日曜日でおそらく混雑すると踏んで、池袋を6時50分発の西武特急に乗車して西武秩父駅を目指す。新しい西武001系電車はなかなかの乗り心地だ。西武秩父駅に8時14分に着いて8時30分発の西武観光バスが運行するM4系統の急行・三峯神社行きに乗車する予定だ。
かなりの乗客が終点の西武秩父駅まで乗っていたので、とにかく改札を抜けて5番乗り場へ急いだが、すでに10人以上並んでいる。路線車が来るはずだから座れないことはないにしても、相当な乗車が見込まれる。1時間20分の乗車なので立席は勘弁願いたい。
この路線は西武秩父駅から1時間20分の所要時間で三峰神社に行くが、途中の停留所にはほとんど停車しない。秩父鉄道の三峯口駅は経由するが、三峰神社まで行く人は西武秩父駅からすでにバス乗車が主流のようだ。
やってきたのは西武観光バスのいすゞエルガだ。三峯口駅の改札前は降車専用で、乗車は向かい側のバス停だが、バスはそのまままっすぐに進んでいく。そして大型二種免許課題の鋭角通過のような転回場を回って、また三峯口駅に戻ってくる。そこからは、ほぼ山道だ。
■フリー乗降区間設定のワケ
ダム湖を横切り、三峰神社に行く山道を登って行く。ヘアピンカーブもあるが、巧みなハンドルさばきでどんどん登って行く。ちなみに山道区間はフリー乗降区間で運転士に申し出れば停留所以外のどこでも止まってくれるし、タクシーのように手を挙げれば止まって乗せてくれる。観光地にはよくある方式で、山の散策やハイキングで利用する人でもいるのかと思っていた。
山道でハイキング目的で降車する人などいるはずもなく、三峯神社の駐車場入口およそ700m手前付近で渋滞にはまりバスが止まってしまった。運転士は慣れたもので「フリー乗降区間なので、どこででも降車できる」旨をアナウンスする。つまり、渋滞を待つのもいいが急ぐ方はどこでも降車可能なので徒歩で向かっても良いということである。フリー乗降区間はこのためにあったのかと思うほどうまくできたシステムだ。
■2名を残して全員降車
西武観光バスの運転士によると、三峰神社の駐車場渋滞は経験上、1kmあたり1時間かかるという。700m手前で渋滞につかまったので概ね45分はかかる計算だ。それを聞いて記者をはじめ2名を残して全員が降車して歩き出した。おそらく歩いた方が早いのだろう。

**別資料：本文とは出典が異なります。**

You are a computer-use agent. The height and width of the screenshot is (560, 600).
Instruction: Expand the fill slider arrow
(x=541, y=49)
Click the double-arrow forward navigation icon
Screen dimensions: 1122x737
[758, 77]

そこから30分くらい渋滞の中でバスに乗っていると、駐車場の端っこまでやってきた。ここからだとそのまま駐車場を抜けて参道に入れるということだったので、乗客の総員2名はとうとう下車した。ついに終点を待たず乗客はゼロになってしまった。
この後、数十分を要してようやく三峯神社の駐車場内にある終点バス停に到着したようだ。記者は参道の上からそれを見ていたが、山道なので登りだけでも2車線にするわけにはいかないのだろうが、せめて山の下や西武秩父駅付近に駐車場を設け、パーク&ライド方式でピストン輸送した方がみんな幸せだろうとも思ったが、そうなるとバスの台数をそろえなければならず、同じ数だけの運転士が必要になるので昨今の運転士不足では無理な相談かもしれない。
運転士不足の世の中でそんな芸当ができるのは、神宮を抱える三重交通くらいなのかもしれない。いいアイデアが思い浮かばない間に三峯神社の拝殿に到着した。普通に参拝を済ませてから御朱印を拝受し、同社の御眷属(ごけんぞく・神のお使い)であるオオカミ(オオクチノマガミ)を拝借に向かった。
様々な願意のある参拝者と合同で本殿での御祈祷を経て、空気穴が開いた箱に入ったオオカミの神札を拝借することができた。拝借期間の1年間はオオカミ様が守ってくれるようだが、概ね1年後にお返しに行かなければならず、その際に新しい御眷属を拝借することもできる。箱の中にはオオカミ様の神札の他に3枚の付札が付属しているので、玄関等にお祀りすればよい。
ものは考えようだが、どこの神社でお札を授与されても1年で新しいものに取り換えるのが普通だが、それを貸し出しとしているのが三峯神社の御眷属拝借というシステムだ。神札とは違い御眷属そのものをお借りすることになるので、自分の家がパワースポットになるということを意味する。